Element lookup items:
——————————

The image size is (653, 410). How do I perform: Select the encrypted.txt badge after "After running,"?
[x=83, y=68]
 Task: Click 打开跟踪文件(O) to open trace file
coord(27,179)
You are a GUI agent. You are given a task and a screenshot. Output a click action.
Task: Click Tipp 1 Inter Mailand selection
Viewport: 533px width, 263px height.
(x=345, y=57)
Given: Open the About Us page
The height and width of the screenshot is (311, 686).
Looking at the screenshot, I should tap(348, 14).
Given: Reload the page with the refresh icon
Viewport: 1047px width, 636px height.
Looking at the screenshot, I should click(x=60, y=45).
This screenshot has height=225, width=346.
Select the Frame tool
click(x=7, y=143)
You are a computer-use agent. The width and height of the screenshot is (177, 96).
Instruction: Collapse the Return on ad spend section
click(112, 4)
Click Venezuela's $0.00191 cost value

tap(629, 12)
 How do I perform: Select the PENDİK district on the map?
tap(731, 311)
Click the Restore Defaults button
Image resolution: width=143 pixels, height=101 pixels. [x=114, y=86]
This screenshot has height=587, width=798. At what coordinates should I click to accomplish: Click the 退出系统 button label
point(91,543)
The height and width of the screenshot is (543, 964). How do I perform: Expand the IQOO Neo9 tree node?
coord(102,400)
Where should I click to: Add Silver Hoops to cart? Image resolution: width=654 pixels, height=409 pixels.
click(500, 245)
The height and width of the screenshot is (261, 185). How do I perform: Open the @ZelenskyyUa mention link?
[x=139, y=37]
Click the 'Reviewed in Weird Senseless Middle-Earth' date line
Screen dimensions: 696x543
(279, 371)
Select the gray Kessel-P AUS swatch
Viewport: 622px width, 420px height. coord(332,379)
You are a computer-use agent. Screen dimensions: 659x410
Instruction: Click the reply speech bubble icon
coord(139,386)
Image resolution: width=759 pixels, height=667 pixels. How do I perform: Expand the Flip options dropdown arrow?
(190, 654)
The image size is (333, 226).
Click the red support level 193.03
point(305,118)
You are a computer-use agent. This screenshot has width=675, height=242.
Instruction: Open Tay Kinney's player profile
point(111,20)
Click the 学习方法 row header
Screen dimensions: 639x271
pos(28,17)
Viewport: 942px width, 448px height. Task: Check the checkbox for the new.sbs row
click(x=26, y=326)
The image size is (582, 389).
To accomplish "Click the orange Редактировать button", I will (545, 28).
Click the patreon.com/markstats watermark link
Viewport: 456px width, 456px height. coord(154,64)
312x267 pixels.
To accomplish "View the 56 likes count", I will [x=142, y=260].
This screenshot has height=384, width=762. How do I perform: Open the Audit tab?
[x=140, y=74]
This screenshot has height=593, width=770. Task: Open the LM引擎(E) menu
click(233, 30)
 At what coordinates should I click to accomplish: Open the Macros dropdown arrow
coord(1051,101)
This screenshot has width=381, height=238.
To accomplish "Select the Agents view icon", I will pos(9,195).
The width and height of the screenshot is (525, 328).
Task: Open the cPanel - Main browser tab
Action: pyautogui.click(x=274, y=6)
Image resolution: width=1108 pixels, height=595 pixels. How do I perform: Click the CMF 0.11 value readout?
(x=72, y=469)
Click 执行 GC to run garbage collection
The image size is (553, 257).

——————————

Task brief: Please reproduce every one of the items above, word for word.

Result for this exercise:
The image size is (653, 410). How do I perform: Select the encrypted.txt badge after "After running,"?
[x=83, y=68]
 Task: Click 打开跟踪文件(O) to open trace file
coord(27,179)
You are a GUI agent. You are given a task and a screenshot. Output a click action.
Task: Click Tipp 1 Inter Mailand selection
Viewport: 533px width, 263px height.
(x=345, y=57)
Given: Open the About Us page
The height and width of the screenshot is (311, 686).
Looking at the screenshot, I should tap(348, 14).
Given: Reload the page with the refresh icon
Viewport: 1047px width, 636px height.
Looking at the screenshot, I should click(x=60, y=45).
This screenshot has height=225, width=346.
Select the Frame tool
click(x=7, y=143)
You are a computer-use agent. The width and height of the screenshot is (177, 96).
Instruction: Collapse the Return on ad spend section
click(112, 4)
Click Venezuela's $0.00191 cost value

tap(629, 12)
 How do I perform: Select the PENDİK district on the map?
tap(731, 311)
Click the Restore Defaults button
Image resolution: width=143 pixels, height=101 pixels. [x=114, y=86]
This screenshot has height=587, width=798. At what coordinates should I click to accomplish: Click the 退出系统 button label
point(91,543)
The height and width of the screenshot is (543, 964). How do I perform: Expand the IQOO Neo9 tree node?
coord(102,400)
Where should I click to: Add Silver Hoops to cart? Image resolution: width=654 pixels, height=409 pixels.
click(500, 245)
The height and width of the screenshot is (261, 185). How do I perform: Open the @ZelenskyyUa mention link?
[x=139, y=37]
Click the 'Reviewed in Weird Senseless Middle-Earth' date line
Screen dimensions: 696x543
(279, 371)
Select the gray Kessel-P AUS swatch
Viewport: 622px width, 420px height. coord(332,379)
You are a computer-use agent. Screen dimensions: 659x410
Instruction: Click the reply speech bubble icon
coord(139,386)
Image resolution: width=759 pixels, height=667 pixels. How do I perform: Expand the Flip options dropdown arrow?
(190, 654)
The image size is (333, 226).
Click the red support level 193.03
point(305,118)
You are a computer-use agent. This screenshot has width=675, height=242.
Instruction: Open Tay Kinney's player profile
point(111,20)
Click the 学习方法 row header
Screen dimensions: 639x271
pos(28,17)
Viewport: 942px width, 448px height. Task: Check the checkbox for the new.sbs row
click(x=26, y=326)
The image size is (582, 389).
To accomplish "Click the orange Редактировать button", I will (545, 28).
Click the patreon.com/markstats watermark link
Viewport: 456px width, 456px height. coord(154,64)
312x267 pixels.
To accomplish "View the 56 likes count", I will [x=142, y=260].
This screenshot has height=384, width=762. How do I perform: Open the Audit tab?
[x=140, y=74]
This screenshot has height=593, width=770. Task: Open the LM引擎(E) menu
click(233, 30)
 At what coordinates should I click to accomplish: Open the Macros dropdown arrow
coord(1051,101)
This screenshot has width=381, height=238.
To accomplish "Select the Agents view icon", I will pos(9,195).
The width and height of the screenshot is (525, 328).
Task: Open the cPanel - Main browser tab
Action: pyautogui.click(x=274, y=6)
Image resolution: width=1108 pixels, height=595 pixels. How do I perform: Click the CMF 0.11 value readout?
(x=72, y=469)
Click 执行 GC to run garbage collection
The image size is (553, 257).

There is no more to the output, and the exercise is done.